====== Materials provided ======
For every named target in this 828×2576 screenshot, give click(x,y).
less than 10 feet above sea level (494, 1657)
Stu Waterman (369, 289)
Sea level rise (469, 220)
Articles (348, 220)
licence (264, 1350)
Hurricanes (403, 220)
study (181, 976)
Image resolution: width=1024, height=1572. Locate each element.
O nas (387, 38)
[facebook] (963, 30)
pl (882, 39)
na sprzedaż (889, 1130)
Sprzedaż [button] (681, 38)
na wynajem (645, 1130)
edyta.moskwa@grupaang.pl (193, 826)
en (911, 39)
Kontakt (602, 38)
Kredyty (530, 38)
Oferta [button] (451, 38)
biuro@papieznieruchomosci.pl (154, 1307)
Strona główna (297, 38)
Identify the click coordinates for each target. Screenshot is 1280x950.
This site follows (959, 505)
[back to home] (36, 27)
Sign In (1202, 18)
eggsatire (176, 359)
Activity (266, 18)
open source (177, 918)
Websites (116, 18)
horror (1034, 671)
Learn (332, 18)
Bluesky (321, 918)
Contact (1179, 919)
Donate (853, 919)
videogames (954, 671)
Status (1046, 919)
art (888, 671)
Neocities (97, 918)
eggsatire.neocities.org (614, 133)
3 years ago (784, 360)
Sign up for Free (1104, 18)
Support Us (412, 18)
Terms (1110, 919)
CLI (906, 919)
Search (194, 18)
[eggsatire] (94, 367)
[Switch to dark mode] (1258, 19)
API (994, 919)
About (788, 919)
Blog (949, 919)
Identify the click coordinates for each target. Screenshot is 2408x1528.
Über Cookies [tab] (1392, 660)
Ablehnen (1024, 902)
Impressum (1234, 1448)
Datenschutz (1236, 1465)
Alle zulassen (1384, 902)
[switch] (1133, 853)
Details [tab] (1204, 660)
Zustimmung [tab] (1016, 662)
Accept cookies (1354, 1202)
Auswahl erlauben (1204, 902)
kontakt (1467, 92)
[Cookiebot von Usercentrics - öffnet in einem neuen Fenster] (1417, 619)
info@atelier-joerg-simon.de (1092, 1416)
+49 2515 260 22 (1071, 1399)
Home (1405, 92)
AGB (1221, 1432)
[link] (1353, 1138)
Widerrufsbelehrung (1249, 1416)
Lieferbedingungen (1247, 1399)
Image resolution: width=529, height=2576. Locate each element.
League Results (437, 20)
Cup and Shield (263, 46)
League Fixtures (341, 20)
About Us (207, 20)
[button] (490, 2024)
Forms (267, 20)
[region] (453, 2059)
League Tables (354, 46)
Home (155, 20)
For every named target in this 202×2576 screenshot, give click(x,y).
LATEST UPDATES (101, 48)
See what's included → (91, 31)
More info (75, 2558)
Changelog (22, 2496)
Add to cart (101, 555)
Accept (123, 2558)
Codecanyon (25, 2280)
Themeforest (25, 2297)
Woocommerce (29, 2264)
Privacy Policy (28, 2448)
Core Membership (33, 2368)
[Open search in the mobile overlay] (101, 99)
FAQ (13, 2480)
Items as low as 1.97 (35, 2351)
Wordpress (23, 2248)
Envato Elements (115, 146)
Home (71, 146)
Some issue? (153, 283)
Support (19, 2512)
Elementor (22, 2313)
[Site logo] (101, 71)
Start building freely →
======
● Problem: Within the data above, find the lines that contain the word "Identify" and copy each of them.

● Response for this exercise:
Identify the click coordinates for each target. Screenshot is 1280x950.
Identify the click coordinates for each target. Screenshot is 2408x1528.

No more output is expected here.